BEGIN Data excerpts

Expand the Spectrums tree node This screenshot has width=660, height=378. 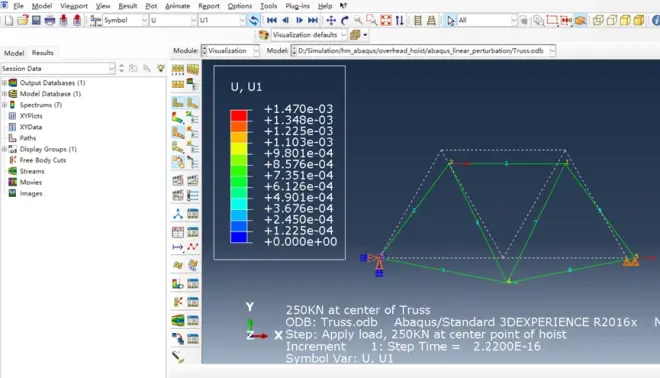[x=5, y=105]
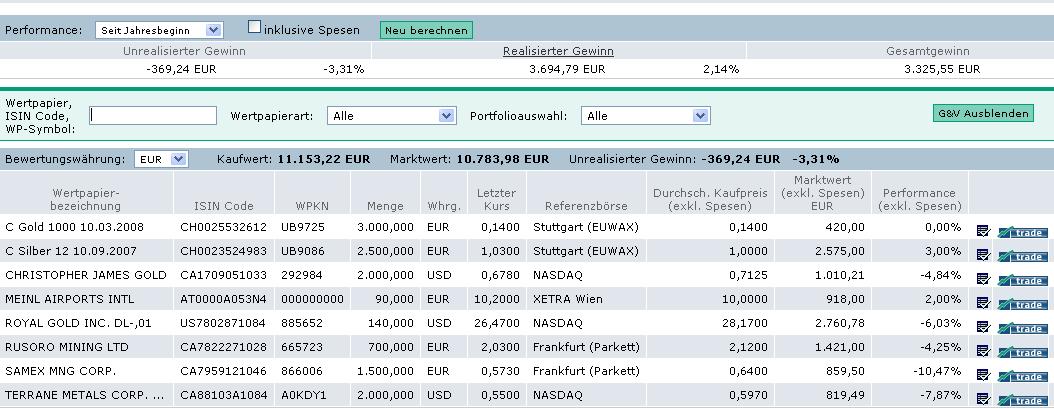This screenshot has height=409, width=1054.
Task: Open details icon for Christopher James Gold
Action: coord(983,279)
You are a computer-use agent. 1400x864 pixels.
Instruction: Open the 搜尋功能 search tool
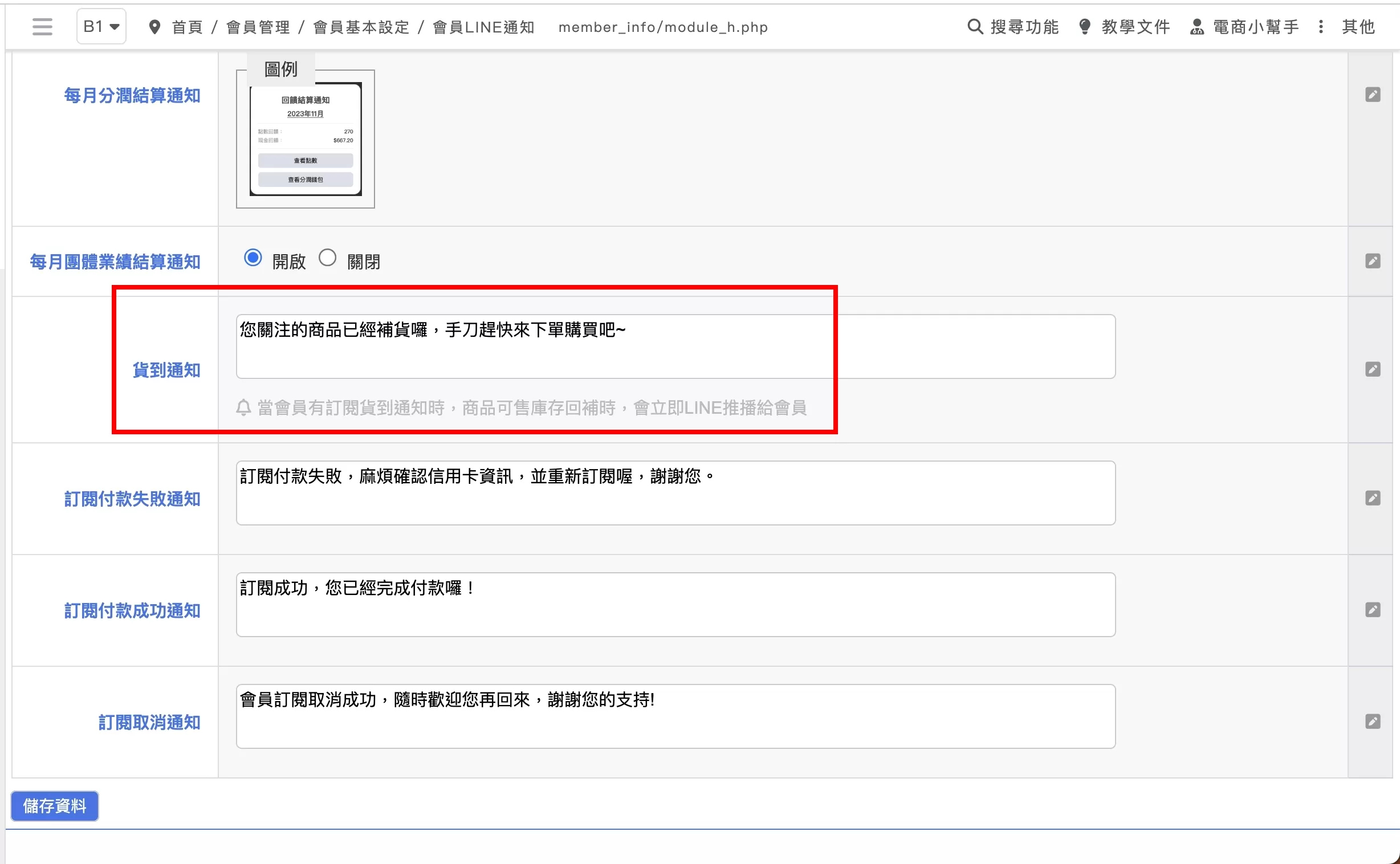(x=1012, y=27)
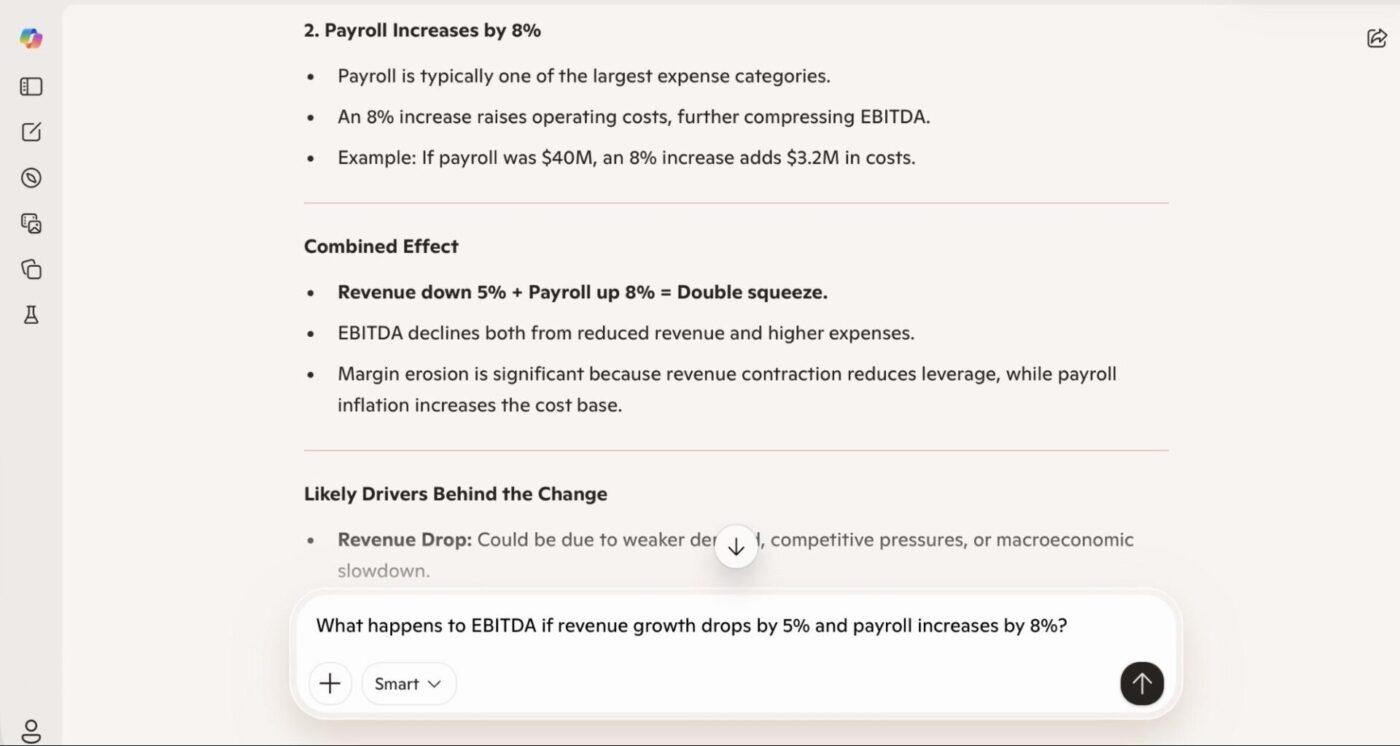This screenshot has width=1400, height=746.
Task: Launch Copilot Labs via the flask icon
Action: [x=30, y=314]
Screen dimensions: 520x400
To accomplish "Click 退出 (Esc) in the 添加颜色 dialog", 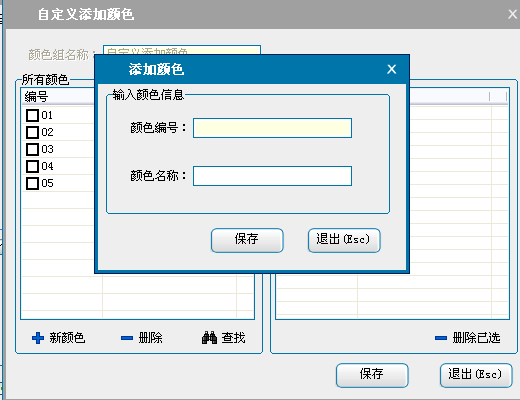I will 344,240.
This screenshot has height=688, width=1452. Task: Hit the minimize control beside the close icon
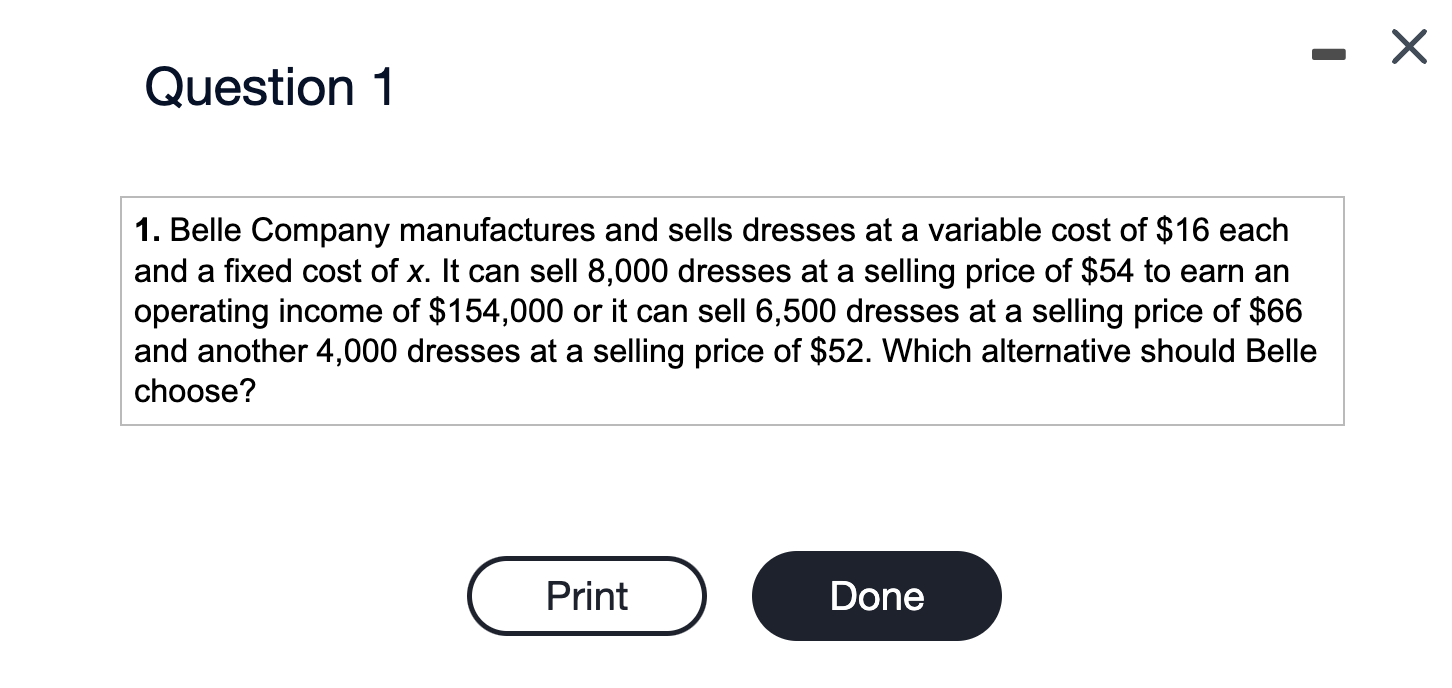tap(1328, 55)
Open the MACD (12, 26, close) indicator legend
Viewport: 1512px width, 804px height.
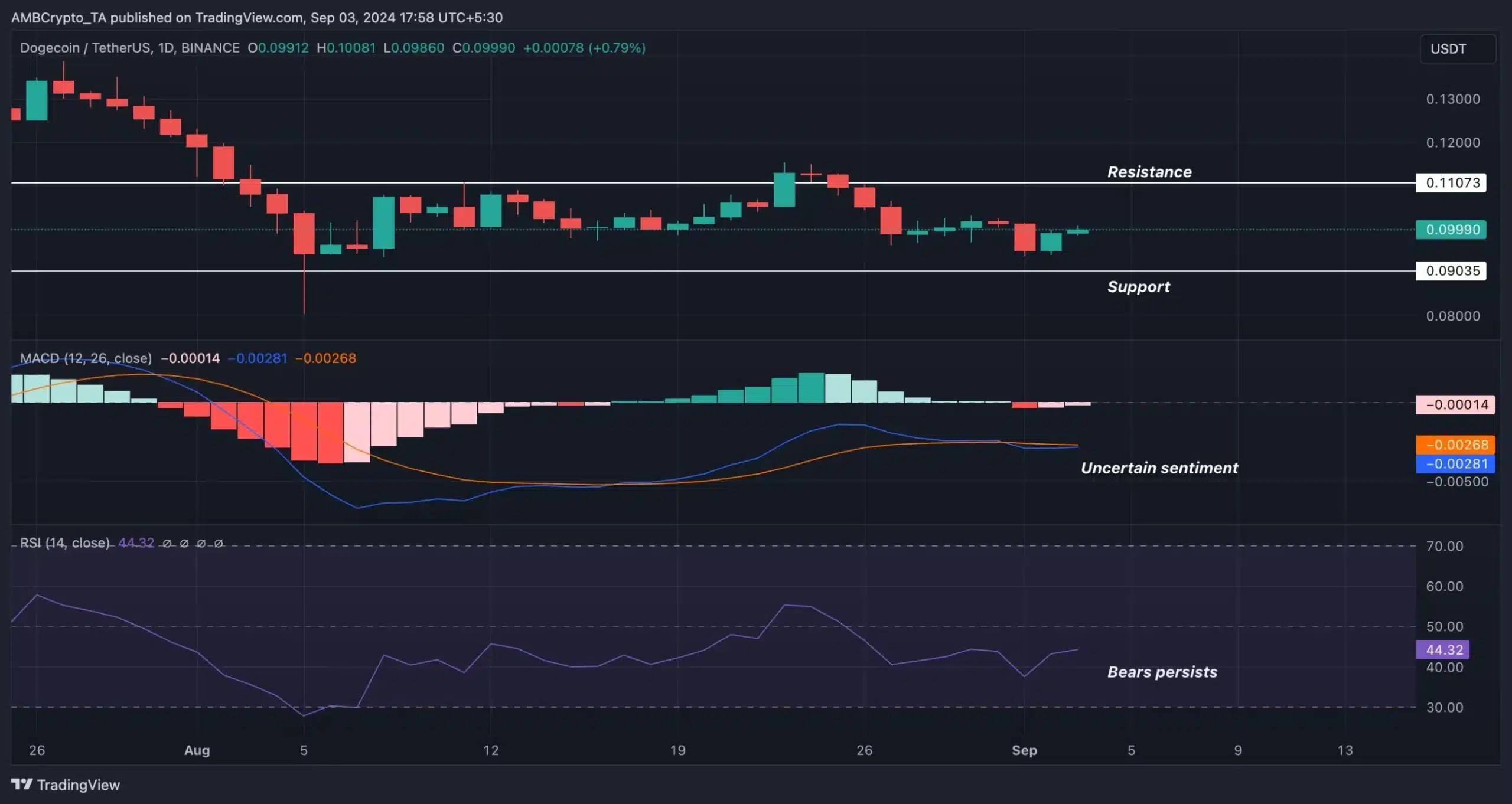(x=86, y=358)
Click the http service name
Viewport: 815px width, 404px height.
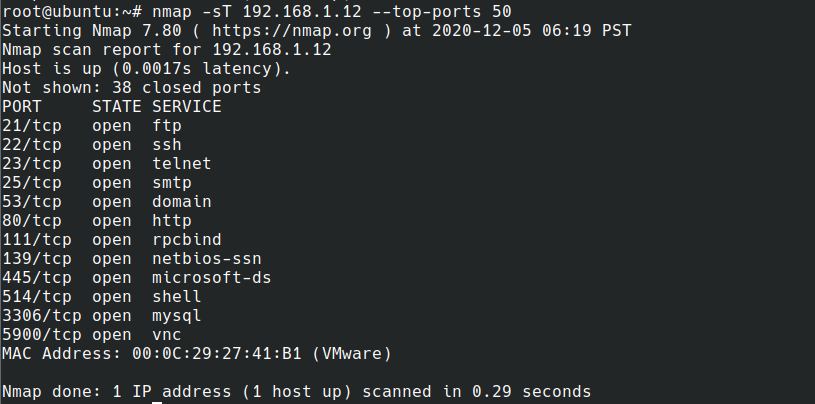pos(171,221)
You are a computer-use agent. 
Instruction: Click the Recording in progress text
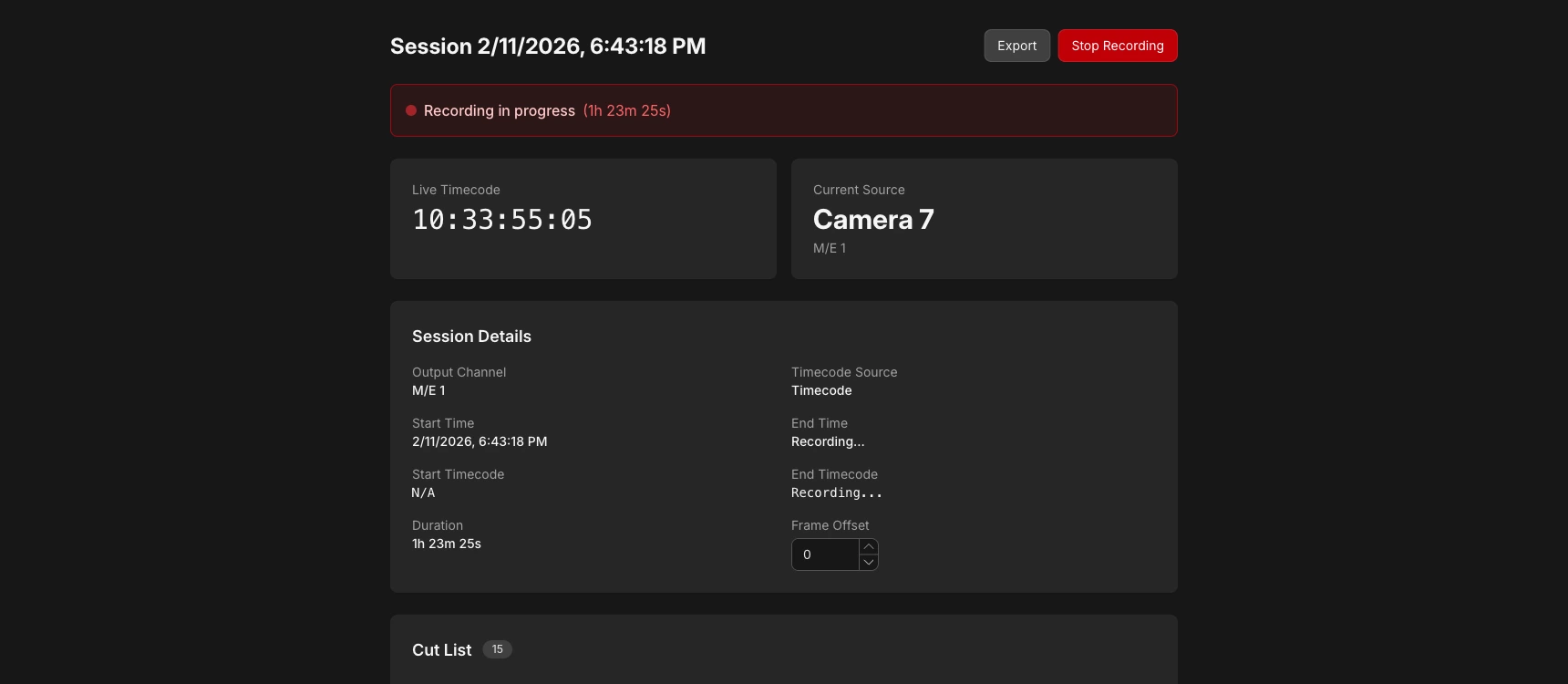pos(499,110)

END Data excerpts

- **Exercise requirements**: Please rewrite the stretch from the line containing "Open the MACD" through the end of the entries above, replacing "Click" with "Select" and keeping everything else the same. Omit the pictures from your answer.

- **Exercise solution**:
Open the MACD (12, 26, close) indicator legend
Viewport: 1512px width, 804px height.
(x=86, y=358)
Select the http service name
Viewport: 815px width, 404px height.
pos(171,221)
You are a computer-use agent. 
Instruction: Select the Recording in progress text
pos(499,110)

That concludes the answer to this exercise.